Subsea earthquakes have the potential to cause mudslides on the seafloor. These extreme events can have a significant impact on the structural integrity of subsea flowlines and umbilicals. A numerical geohazard study is performed on a subsea mudslide event occurring at an escarpment. The study objective is to determine the structural response of flexible lines crossing the escarpment area when subjected to an extreme mudslide event and to determine both the survivability of the lines and the need for proposed anchoring devices. The study utilizes several numerical methodologies of increased complexity, precision, and cost, such as Finite-Element-Analysis (FEA), Computational-Fluid-Dynamics (CFD), and Fluid-Structure-Interaction (FSI). This paper focuses on the FEA analysis, with the CFD and FSI analyses presented in a separate paper [1]. The FEA methodology reduces conservatism over conventional approaches by applying the mud debris flow effects on the flexible lines with a one-way CFD to FEA coupling and a morphing escarpment bathymetry.
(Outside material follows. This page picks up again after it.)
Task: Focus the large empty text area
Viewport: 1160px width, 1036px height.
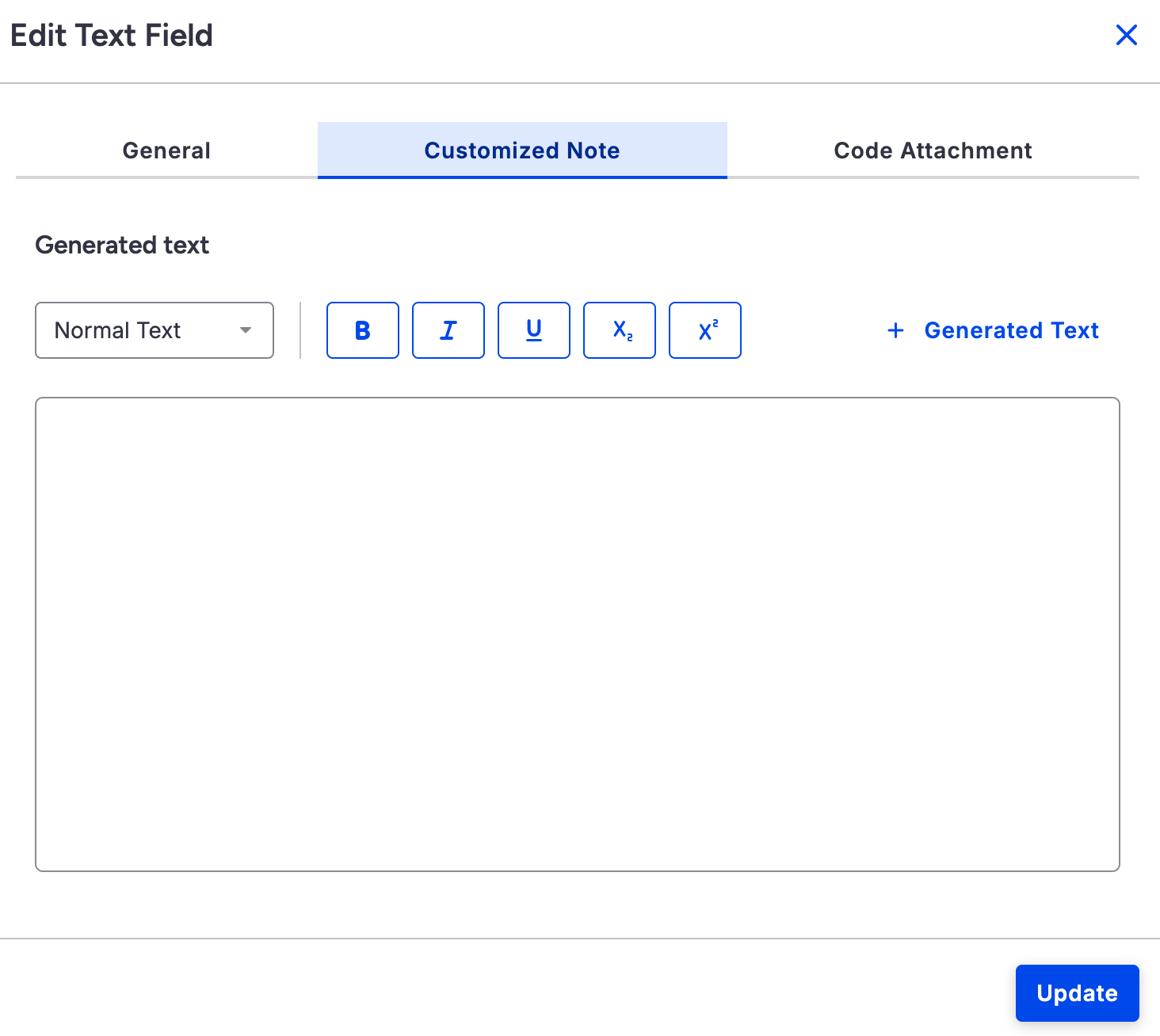Action: pos(578,634)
A CFD simulation is performed on a rigid seabed bathymetry to extract the mudslide velocity field at every second. This velocity field is applied to the Abaqus FEA simulation using Abaqus/Aqua with a one-way coupling approach, thereby allowing the FEA model loading on the flexible flowlines to be updated from the load created by the mudslide motion. A key finding from the FEA study is that although the mudslide event creates large displacements in the flexible lines, it does not significantly pull the flexible flowlines over the escarpment, thereby eliminating the need for planned anchors and saving significant capital expenditure and installation costs.